Желтая свеча и обгорелая рука Красного Генерала. Голый, залитый светом коридор и разбитая голова Офицера, падающая в лужу крови. Железная арматура баррикады и набегающие на мокрый асфальт солдаты. Солнечный блеск реки и идущий по сияющим водам Добровольческий полк. Черная дыра подземелья, мелькнувшая в луче фонаря проворная крыса.
Все поднималось, сворачивалось в рулон, как в огромной морской волне, перевертывалось, превращалось в пену, в шум, в яркий удар и взрыв. И там, где недавно громоздились сиденья, пугали, ожесточали, побуждали ненавидеть и действовать, там после вспышки и взрыва – бархатная, расшитая цветами подушка, ее лицо, ее шепчущие губы: «Люблю…»
Они лежали в светлой, с пятнами осеннего солнца комнате. Катя говорила, он слушал, но ему был важен не смысл ее слов, а их звук, их сочетание с прозрачным сентябрьским солнцем, с медной иконой, со своей счастливой опустошенностью. Словно пал тихий волнистый туман, отделивший его ото всего остального мира. Он видел и знал этот мир, но мир не видел его. Он был спрятан от мира, укутан в чудный покров. Ее слова были не смыслом, а звуком, и он хотел, чтобы этот покров сохранялся как можно дольше, звук раздавался как можно дольше, не превращаясь в слова и смысл.

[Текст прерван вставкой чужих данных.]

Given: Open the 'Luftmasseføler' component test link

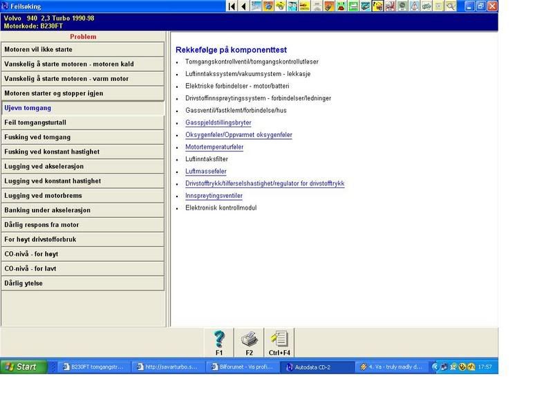Looking at the screenshot, I should [x=205, y=172].
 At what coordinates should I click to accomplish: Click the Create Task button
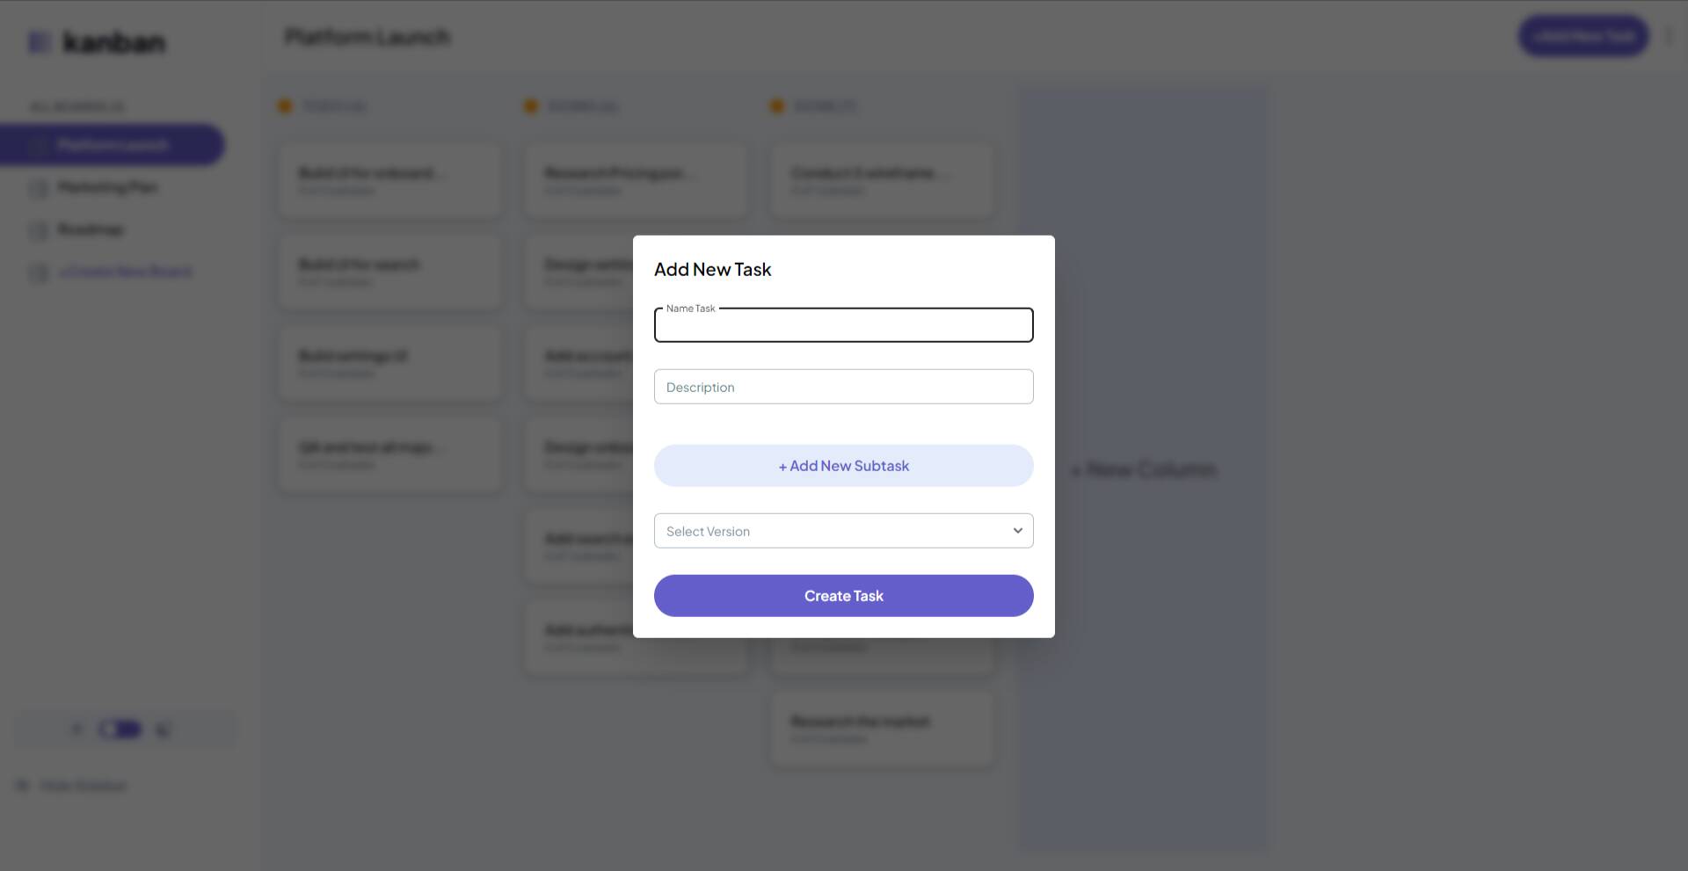coord(843,596)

– Я звонила тебе раз сто на день – телефон молчит, ходила к тебе домой – никто не открыл. Я знала, что ты там, с твоими друзьями. Знала, что у вас отключили телефоны, взяли в кольцо. Когда по телевизору показывали того несчастного офицера, который брал штурмом штаб, показывали убитых, раненых, мне померещилось, что в толпе находился ты. Утром я побежала к Дому Советов, но там повсюду солдаты, колючая проволока. Издалека я видела ваших людей – какие-то казаки, люди с флагами. Ты мне опять померещился. Стала тебе кричать, но охранник в белом шлеме больно ударил меня.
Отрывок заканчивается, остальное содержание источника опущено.